Thursday, March 8, 2012

THINGS I LEARNED FROM THE OLDTIMERS

Some of the younger generations tend to think the "sayings" of the old-timers are nothing but myth. After all, they snicker, the old-timers didn't know then what we know now. Science has progressed where we now know that anyone over 50 must believe the world is flat. Right? Wrong!

It's amazing how many of the old sayings  have been proven to have some wisdom behind them. I'd like to share some of the things I learned from my grandmother's generation, and I challenge you to try them out and keep track of the results. I think you'll be surprised how many times the "old saying" proves to be correct.

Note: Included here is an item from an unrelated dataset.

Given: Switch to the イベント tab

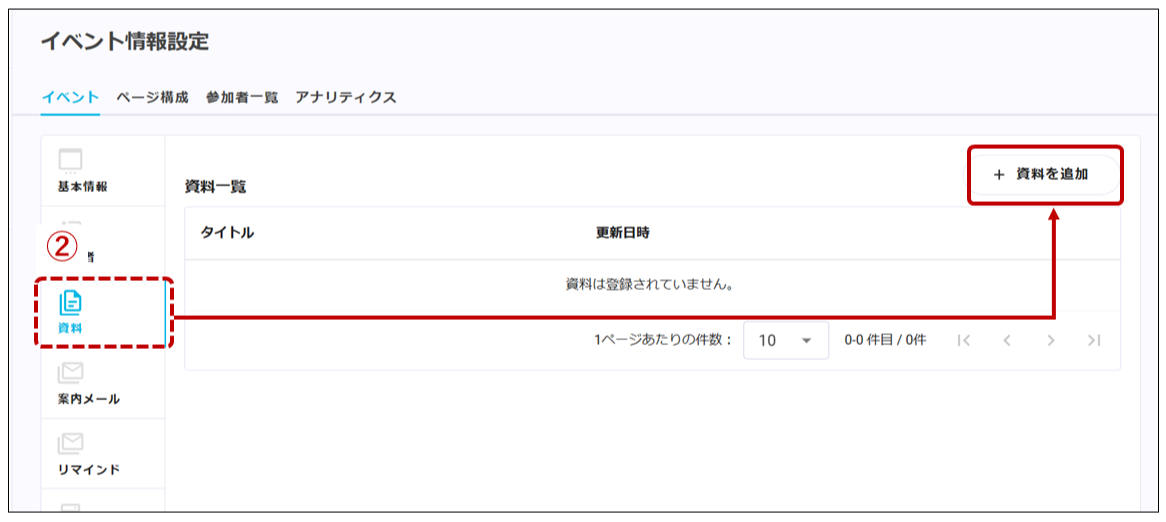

1. This is one I learned from an old Cherokee. If you notice leaves on the trees are upside down, so the bottom of the leaves are showing, it's getting ready to rain. (It will be very notable if you look at the tops of the trees. They'll look like they have a light green frosting on the top.)

2. Another old Cherokee saying: If the moon is a bowl full of milk, if the "bowl" is tipped causing the milk to spill out, it indicates rain.  How much it's tipped tells how much rain is coming.

3. Red sky at night, sailors delight. Red sky in the morning, sailors take warning. Means if the sky is red in the morning, a storm is on the way.

4. If you see a sundog, it's getting ready to storm. I remember being at the pool one day when I heard everyone oooing and ahhing. I looked to see what had grabbed everyone's attention and it was one of the prettiest sundog I've ever seen. I immediately hollered at my kids to get out of the pool, get our stuff gathered up because it was getting ready to storm. A man in the pool started laughing at me. "It's not going to storm," he kinda sneered at me. "There isn't a cloud in the sky and the sun's shining." By the time the kids and I got to the car, the lightening started flashing and the storm started. My kids were in the car safe and the poor tourist was left scrambling, trying to get his kids out of the pool and inside where it was safe.

5. A man who will lie to you, will steal from you. (When my grandfather told me this, I didn't believe it. Over the years I've found it to be true.)

6. Three months after the first katydid chirps on a summer night, expect the first killing frost of the season.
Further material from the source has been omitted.